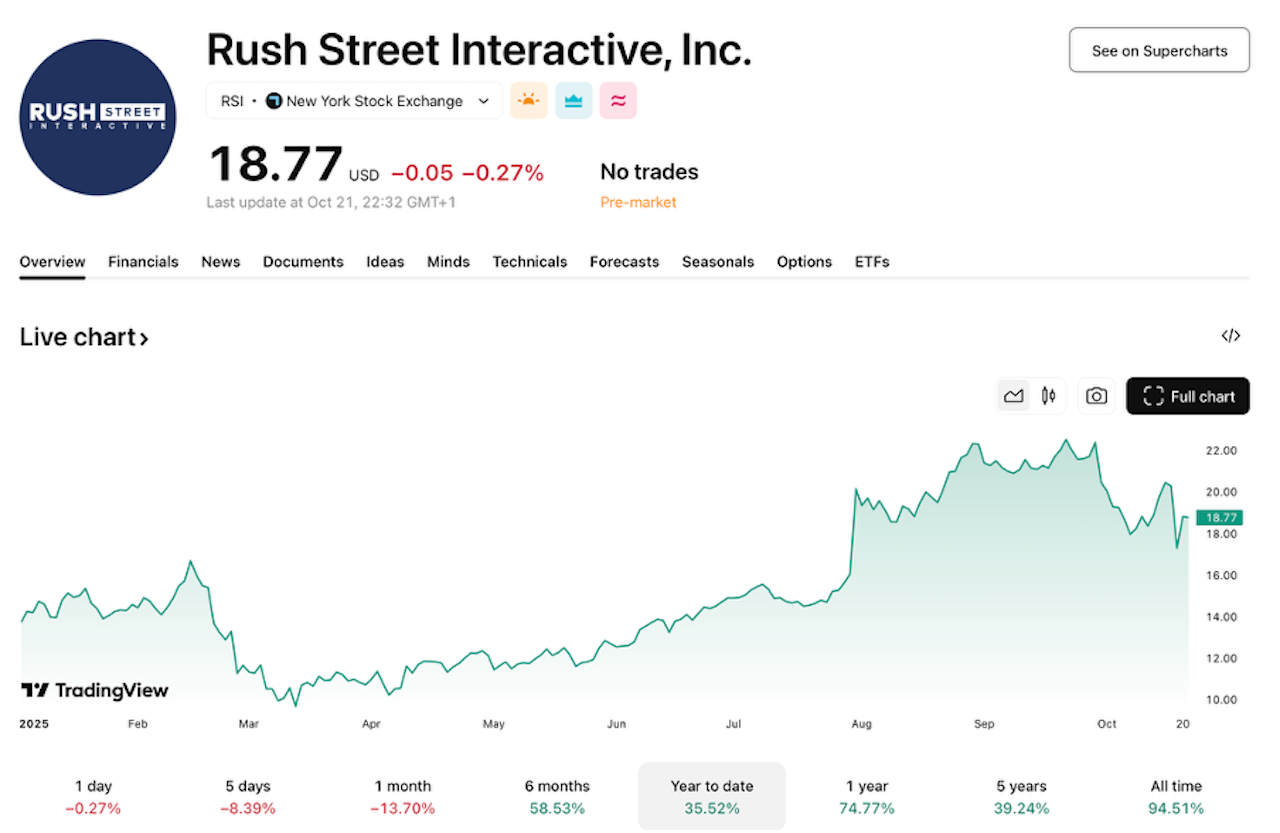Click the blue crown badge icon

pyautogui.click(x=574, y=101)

...

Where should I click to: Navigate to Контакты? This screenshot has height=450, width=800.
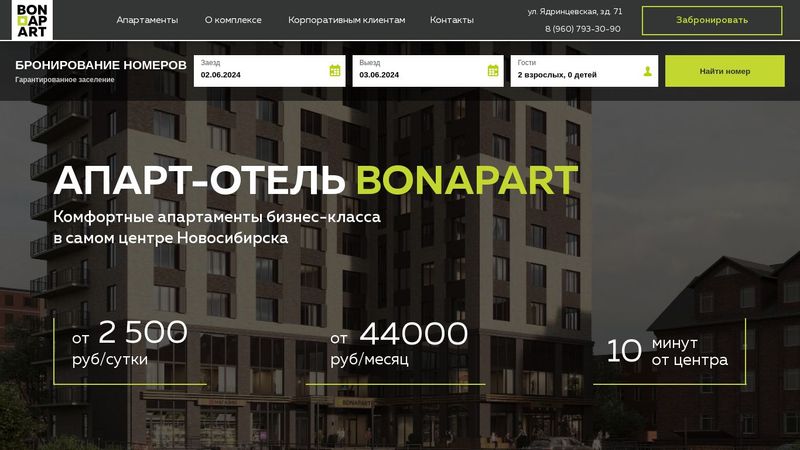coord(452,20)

...

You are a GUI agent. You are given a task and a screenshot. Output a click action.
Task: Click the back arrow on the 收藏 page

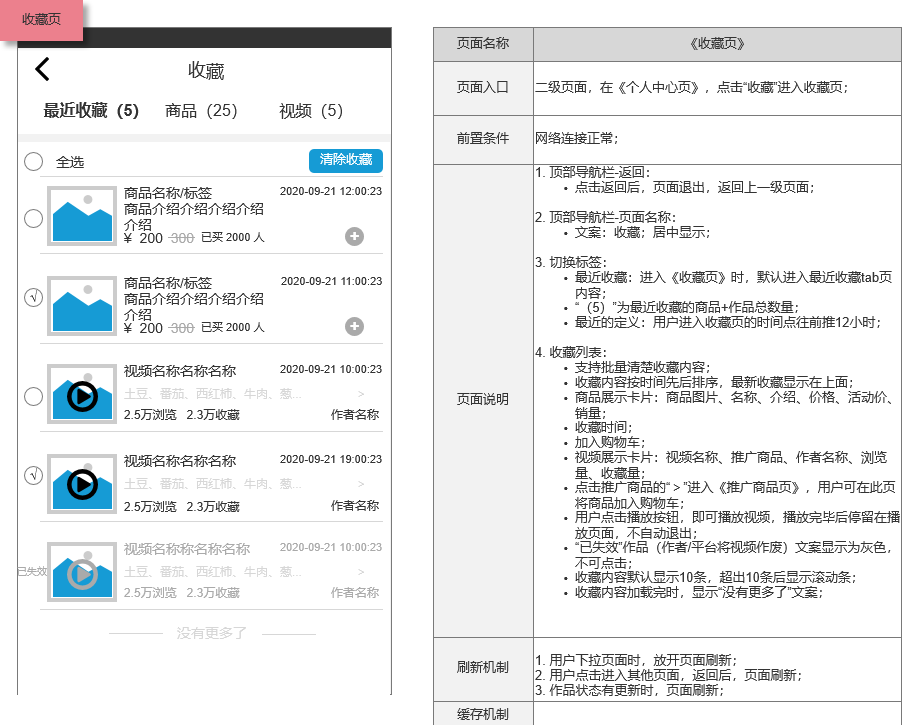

:: TO DO ::
Your reply is to repeat, unchanged, the lines above running from the one with "You are a GUI" up to and including the one with "Task: Click the back arrow on the 收藏 page".

:: FINISHED TASK ::
You are a GUI agent. You are given a task and a screenshot. Output a click action.
Task: Click the back arrow on the 收藏 page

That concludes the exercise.